Spoiler ::se poser la question, c'est au contraire un indicateur de bonne santé mentale.
Pour avancer correctement, je pose les fondations :
Il est important de garder en tête qu'au moment où je tombe, je suis parfaitement heureuse. Je viens d’emménager avec l’homme de ma vie, notre famille à 6 est un pur bonheur et mon cadre de vie est agréable. J’ai le refuge des bras des gens que j’aime, la chance de pouvoir travailler chez moi et d’adapter mon temps. Je m’estime bien plus que chanceuse.
Pourquoi je le précise ?
Parce que tout va arriver sans justification. Il n'existe pas d’échelle de souffrance, mais j’aimerai avoir une pensée pour ceux et celles qui se débattent sans avoir un minimum de supports offrant des espaces de sécurité. Contre toute attente, ce que vous avez potentiellement en plus, c'est de ne pas pouvoir vous permettre de tomber.

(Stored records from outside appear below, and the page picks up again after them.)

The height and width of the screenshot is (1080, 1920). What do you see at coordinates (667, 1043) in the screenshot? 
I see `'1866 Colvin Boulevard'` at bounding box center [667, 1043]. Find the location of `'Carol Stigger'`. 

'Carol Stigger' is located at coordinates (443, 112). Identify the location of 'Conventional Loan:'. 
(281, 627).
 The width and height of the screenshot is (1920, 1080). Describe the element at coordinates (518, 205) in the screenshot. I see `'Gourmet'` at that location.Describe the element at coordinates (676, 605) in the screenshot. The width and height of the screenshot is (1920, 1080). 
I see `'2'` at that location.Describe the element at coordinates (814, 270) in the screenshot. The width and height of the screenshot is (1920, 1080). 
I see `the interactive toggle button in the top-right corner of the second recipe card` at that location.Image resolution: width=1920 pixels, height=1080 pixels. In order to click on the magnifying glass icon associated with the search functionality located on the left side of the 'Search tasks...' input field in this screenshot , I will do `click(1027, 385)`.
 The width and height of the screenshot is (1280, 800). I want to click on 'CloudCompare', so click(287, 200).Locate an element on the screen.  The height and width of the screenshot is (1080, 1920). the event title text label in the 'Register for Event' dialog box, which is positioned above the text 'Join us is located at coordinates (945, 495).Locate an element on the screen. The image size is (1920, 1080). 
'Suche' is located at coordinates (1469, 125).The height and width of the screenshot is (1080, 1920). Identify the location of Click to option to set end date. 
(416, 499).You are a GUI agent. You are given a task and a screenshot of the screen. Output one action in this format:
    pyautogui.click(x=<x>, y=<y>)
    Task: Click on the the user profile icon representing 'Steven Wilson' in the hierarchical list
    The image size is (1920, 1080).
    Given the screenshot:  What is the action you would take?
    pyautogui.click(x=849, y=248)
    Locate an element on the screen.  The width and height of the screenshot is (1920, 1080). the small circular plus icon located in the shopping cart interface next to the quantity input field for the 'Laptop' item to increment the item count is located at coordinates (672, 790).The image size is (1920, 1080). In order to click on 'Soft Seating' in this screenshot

(Dessin selon mes indications par Chat GPT : le repos sain.)
Tomber en dépression sans le comprendre
J’ai longtemps fonctionné en mode force. En pilote automatique. Une accumulation de travail, de charge mentale, de responsabilités et d’attentes des autres à satisfaire. Avec 100 onglets ouverts, l'ordinateur rame. J’encaisse sans lâcher.
Non, je mens. Je lâche tellement souvent que c’est chronique.
Ça arrive sans cesse, depuis l’enfance. J'ai une petite résistance nerveuse. Plus faible que la moyenne. Mais rapidement, encore et encore, je remonte en selle. Ni vu, ni connu.
Jusqu’à ce que mon corps et mon esprit disent stop. La première fois, à 25 ans. À 35 ans, la seconde. Et paf, cette fois, 45 ans. En y repensant, ma quinzaine, c’était bien chargé aussi. Peut être la faute de ma 5ème année ? Oui, ça semble faire sens, aujourd'hui.
Le burn-out n’arrive pas en une nuit.
Les premiers signes ? Je les ignore. Bien sûr que je les ignore. C’est insidieux. Une fatigue qui s’accumule, la sensation de courir sans jamais atteindre l’arrivée.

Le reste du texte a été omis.